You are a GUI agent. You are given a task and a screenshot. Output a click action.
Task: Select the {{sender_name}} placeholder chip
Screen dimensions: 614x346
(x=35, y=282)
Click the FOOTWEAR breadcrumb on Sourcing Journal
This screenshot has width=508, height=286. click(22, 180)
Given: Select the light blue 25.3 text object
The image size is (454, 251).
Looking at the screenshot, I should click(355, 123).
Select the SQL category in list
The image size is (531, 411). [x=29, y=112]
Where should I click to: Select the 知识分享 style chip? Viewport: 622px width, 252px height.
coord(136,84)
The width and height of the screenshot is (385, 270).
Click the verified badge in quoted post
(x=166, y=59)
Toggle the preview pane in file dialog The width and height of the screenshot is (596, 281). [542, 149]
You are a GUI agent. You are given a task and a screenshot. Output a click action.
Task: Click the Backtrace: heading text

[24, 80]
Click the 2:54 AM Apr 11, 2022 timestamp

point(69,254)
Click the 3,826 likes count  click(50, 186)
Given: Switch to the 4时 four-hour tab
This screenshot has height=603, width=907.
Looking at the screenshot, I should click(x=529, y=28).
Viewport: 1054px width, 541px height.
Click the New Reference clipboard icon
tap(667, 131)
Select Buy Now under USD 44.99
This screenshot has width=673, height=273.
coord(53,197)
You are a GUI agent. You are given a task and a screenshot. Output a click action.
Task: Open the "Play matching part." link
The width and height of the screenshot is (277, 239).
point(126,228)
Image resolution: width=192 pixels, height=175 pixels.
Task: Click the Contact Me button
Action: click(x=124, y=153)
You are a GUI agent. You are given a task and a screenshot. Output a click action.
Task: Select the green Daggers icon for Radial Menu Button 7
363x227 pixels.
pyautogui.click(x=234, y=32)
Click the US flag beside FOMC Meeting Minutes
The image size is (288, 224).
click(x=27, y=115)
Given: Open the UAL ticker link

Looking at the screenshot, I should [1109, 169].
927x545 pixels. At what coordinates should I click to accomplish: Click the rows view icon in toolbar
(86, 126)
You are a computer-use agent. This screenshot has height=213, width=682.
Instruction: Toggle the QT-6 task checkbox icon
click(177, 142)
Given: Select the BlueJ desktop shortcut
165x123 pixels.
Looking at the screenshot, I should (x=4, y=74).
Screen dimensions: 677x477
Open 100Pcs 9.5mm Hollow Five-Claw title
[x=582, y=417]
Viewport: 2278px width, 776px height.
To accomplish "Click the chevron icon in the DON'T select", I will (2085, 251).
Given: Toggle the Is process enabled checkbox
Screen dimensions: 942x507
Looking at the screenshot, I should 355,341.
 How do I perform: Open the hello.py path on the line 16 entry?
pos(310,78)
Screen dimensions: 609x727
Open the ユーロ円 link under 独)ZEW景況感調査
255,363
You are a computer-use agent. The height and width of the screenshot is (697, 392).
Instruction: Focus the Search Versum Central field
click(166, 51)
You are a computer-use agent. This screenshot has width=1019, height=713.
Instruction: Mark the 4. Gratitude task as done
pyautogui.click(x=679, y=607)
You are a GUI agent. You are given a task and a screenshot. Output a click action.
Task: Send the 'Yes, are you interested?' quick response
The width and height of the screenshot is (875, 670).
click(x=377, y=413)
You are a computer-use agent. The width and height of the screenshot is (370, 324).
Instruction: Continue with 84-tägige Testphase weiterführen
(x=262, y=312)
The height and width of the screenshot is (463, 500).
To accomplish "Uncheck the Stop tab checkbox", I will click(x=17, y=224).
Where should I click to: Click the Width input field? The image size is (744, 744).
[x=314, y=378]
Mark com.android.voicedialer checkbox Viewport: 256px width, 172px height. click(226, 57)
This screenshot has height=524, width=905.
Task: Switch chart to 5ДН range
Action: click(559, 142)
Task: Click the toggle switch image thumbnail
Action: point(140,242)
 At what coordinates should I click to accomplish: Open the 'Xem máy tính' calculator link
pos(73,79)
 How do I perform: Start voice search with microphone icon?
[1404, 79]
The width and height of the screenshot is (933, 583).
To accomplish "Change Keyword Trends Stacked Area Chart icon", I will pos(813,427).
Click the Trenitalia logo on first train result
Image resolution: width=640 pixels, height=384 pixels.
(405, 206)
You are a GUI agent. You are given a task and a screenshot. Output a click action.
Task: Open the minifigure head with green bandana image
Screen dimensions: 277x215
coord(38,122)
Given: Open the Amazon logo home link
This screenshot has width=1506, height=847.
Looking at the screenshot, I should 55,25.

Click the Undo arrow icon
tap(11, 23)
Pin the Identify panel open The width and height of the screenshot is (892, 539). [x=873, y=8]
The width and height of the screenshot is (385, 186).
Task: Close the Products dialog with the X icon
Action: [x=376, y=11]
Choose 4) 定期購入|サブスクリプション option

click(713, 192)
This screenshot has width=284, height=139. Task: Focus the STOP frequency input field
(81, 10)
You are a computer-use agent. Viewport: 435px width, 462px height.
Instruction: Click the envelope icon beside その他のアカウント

____________

▸ PROBLEM DESCRIPTION
Each record must be output exactly, with none omitted.

▸ RESULT FOR THIS EXERCISE
You are a GUI agent. You are given a task and a screenshot. Output a click action.
Task: Select the {{sender_name}} placeholder chip
Screen dimensions: 614x346
(x=35, y=282)
Click the FOOTWEAR breadcrumb on Sourcing Journal
This screenshot has width=508, height=286. click(22, 180)
Given: Select the light blue 25.3 text object
The image size is (454, 251).
Looking at the screenshot, I should click(355, 123).
Select the SQL category in list
The image size is (531, 411). [x=29, y=112]
Where should I click to: Select the 知识分享 style chip? Viewport: 622px width, 252px height.
coord(136,84)
The width and height of the screenshot is (385, 270).
Click the verified badge in quoted post
(x=166, y=59)
Toggle the preview pane in file dialog The width and height of the screenshot is (596, 281). [542, 149]
You are a GUI agent. You are given a task and a screenshot. Output a click action.
Task: Click the Backtrace: heading text

[24, 80]
Click the 2:54 AM Apr 11, 2022 timestamp

point(69,254)
Click the 3,826 likes count  click(50, 186)
Given: Switch to the 4时 four-hour tab
This screenshot has height=603, width=907.
Looking at the screenshot, I should click(x=529, y=28).
Viewport: 1054px width, 541px height.
Click the New Reference clipboard icon
tap(667, 131)
Select Buy Now under USD 44.99
This screenshot has width=673, height=273.
coord(53,197)
You are a GUI agent. You are given a task and a screenshot. Output a click action.
Task: Open the "Play matching part." link
The width and height of the screenshot is (277, 239).
point(126,228)
Image resolution: width=192 pixels, height=175 pixels.
Task: Click the Contact Me button
Action: click(x=124, y=153)
You are a GUI agent. You are given a task and a screenshot. Output a click action.
Task: Select the green Daggers icon for Radial Menu Button 7
363x227 pixels.
pyautogui.click(x=234, y=32)
Click the US flag beside FOMC Meeting Minutes
The image size is (288, 224).
click(x=27, y=115)
Given: Open the UAL ticker link

Looking at the screenshot, I should [1109, 169].
927x545 pixels. At what coordinates should I click to accomplish: Click the rows view icon in toolbar
(86, 126)
You are a computer-use agent. This screenshot has height=213, width=682.
Instruction: Toggle the QT-6 task checkbox icon
click(177, 142)
Given: Select the BlueJ desktop shortcut
165x123 pixels.
Looking at the screenshot, I should (x=4, y=74).
Screen dimensions: 677x477
Open 100Pcs 9.5mm Hollow Five-Claw title
[x=582, y=417]
Viewport: 2278px width, 776px height.
To accomplish "Click the chevron icon in the DON'T select", I will (2085, 251).
Given: Toggle the Is process enabled checkbox
Screen dimensions: 942x507
Looking at the screenshot, I should 355,341.
 How do I perform: Open the hello.py path on the line 16 entry?
pos(310,78)
Screen dimensions: 609x727
Open the ユーロ円 link under 独)ZEW景況感調査
255,363
You are a computer-use agent. The height and width of the screenshot is (697, 392).
Instruction: Focus the Search Versum Central field
click(166, 51)
You are a computer-use agent. This screenshot has width=1019, height=713.
Instruction: Mark the 4. Gratitude task as done
pyautogui.click(x=679, y=607)
You are a GUI agent. You are given a task and a screenshot. Output a click action.
Task: Send the 'Yes, are you interested?' quick response
The width and height of the screenshot is (875, 670).
click(x=377, y=413)
You are a computer-use agent. The width and height of the screenshot is (370, 324).
Instruction: Continue with 84-tägige Testphase weiterführen
(x=262, y=312)
The height and width of the screenshot is (463, 500).
To accomplish "Uncheck the Stop tab checkbox", I will click(x=17, y=224).
Where should I click to: Click the Width input field? The image size is (744, 744).
[x=314, y=378]
Mark com.android.voicedialer checkbox Viewport: 256px width, 172px height. click(226, 57)
This screenshot has height=524, width=905.
Task: Switch chart to 5ДН range
Action: click(559, 142)
Task: Click the toggle switch image thumbnail
Action: point(140,242)
 At what coordinates should I click to accomplish: Open the 'Xem máy tính' calculator link
pos(73,79)
 How do I perform: Start voice search with microphone icon?
[1404, 79]
The width and height of the screenshot is (933, 583).
To accomplish "Change Keyword Trends Stacked Area Chart icon", I will pos(813,427).
Click the Trenitalia logo on first train result
Image resolution: width=640 pixels, height=384 pixels.
(405, 206)
You are a GUI agent. You are given a task and a screenshot. Output a click action.
Task: Open the minifigure head with green bandana image
Screen dimensions: 277x215
coord(38,122)
Given: Open the Amazon logo home link
This screenshot has width=1506, height=847.
Looking at the screenshot, I should 55,25.

Click the Undo arrow icon
tap(11, 23)
Pin the Identify panel open The width and height of the screenshot is (892, 539). [x=873, y=8]
The width and height of the screenshot is (385, 186).
Task: Close the Products dialog with the X icon
Action: [x=376, y=11]
Choose 4) 定期購入|サブスクリプション option

click(713, 192)
This screenshot has width=284, height=139. Task: Focus the STOP frequency input field
(81, 10)
You are a computer-use agent. Viewport: 435px width, 462px height.
Instruction: Click the envelope icon beside その他のアカウント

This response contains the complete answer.